The amendment would allow the aforementioned property owners to place accessory buildings in the front yard (defined as between the house and the road). These buildings must not exceed 12 feet in any dimension (length, width, or height), and are not allowed to be put on permanent foundations.

Another small zoning ordinance amendment would make it easier for citizens who are in need of a handicap ramp at their residence by removing the setback requirements.

Flynn explained that the current setback requirements sometimes make it difficult to construct the ramp, noting from his own experience that “you pull out every trick you have trying to make it work, and you get real creative.”

“We propose that we allow handicap ramps in all zoning districts and they’re exempt from setback requirements, provided they do not encroach on adjacent properties or right-of-ways,” he continued.

Flynn’s final proposed amendment was to the county’s subdivision regulations. That would be a text amendment to change the definition of a minor subdivision to “five lots or less.” He also recommended allowing staff to approve minor subdivisions, which he explained would expedite the usual process by approximately 21 days.

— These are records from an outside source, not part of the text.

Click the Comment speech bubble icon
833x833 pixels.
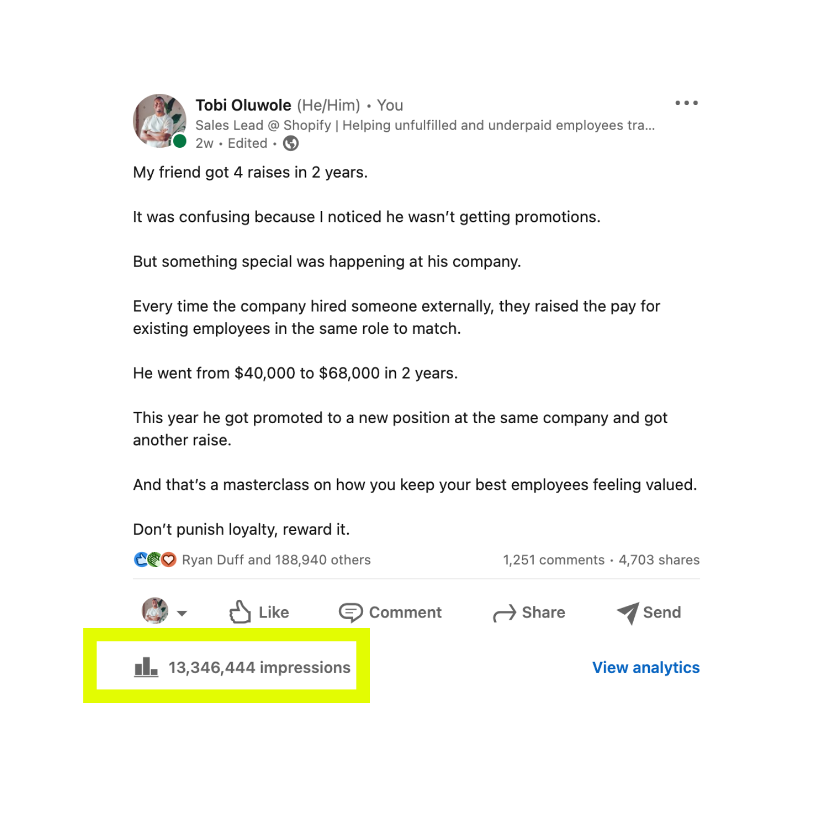[350, 613]
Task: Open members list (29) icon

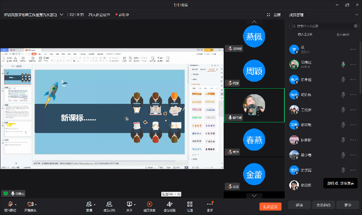Action: pos(109,204)
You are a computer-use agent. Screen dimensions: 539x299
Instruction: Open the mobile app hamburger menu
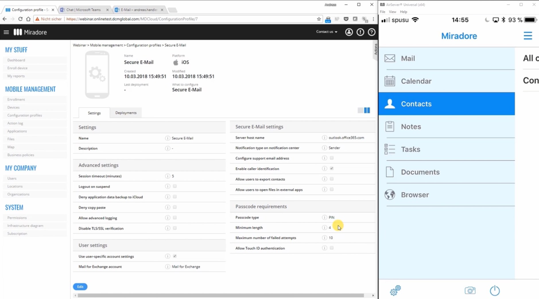[528, 36]
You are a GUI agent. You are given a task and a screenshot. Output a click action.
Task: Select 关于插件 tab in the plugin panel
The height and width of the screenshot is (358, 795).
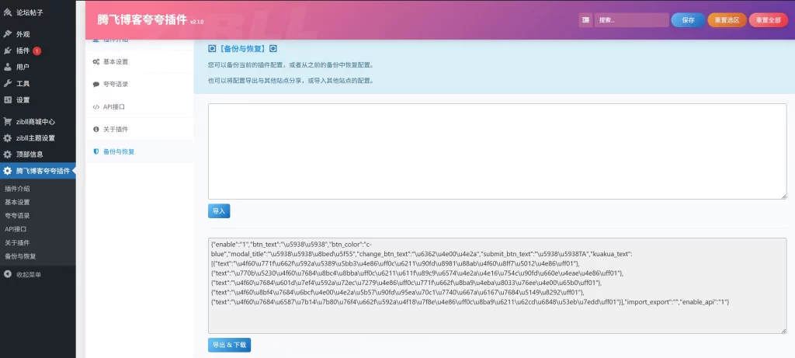coord(116,129)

At the conclusion of Flynn’s presentation, Vice Chair Geneva Faulkner called for comments from the board and from citizens. Commissioners Nicole Boone and Kelvin Edwards asked a few quick clarification questions, but that was the extent of the discussion.

Following the public hearing, Faulkner requested that the board approve a “first reading” of the amendments, noting the absence of Board Chair Charles Tyner, who was unable to attend Monday’s meeting. Commissioner Joyce Buffaloe made the motion, and Boone seconded.

The vote passed unanimously.

Faulkner stated the second read would be at the commissioners’ next meeting, scheduled for April 18.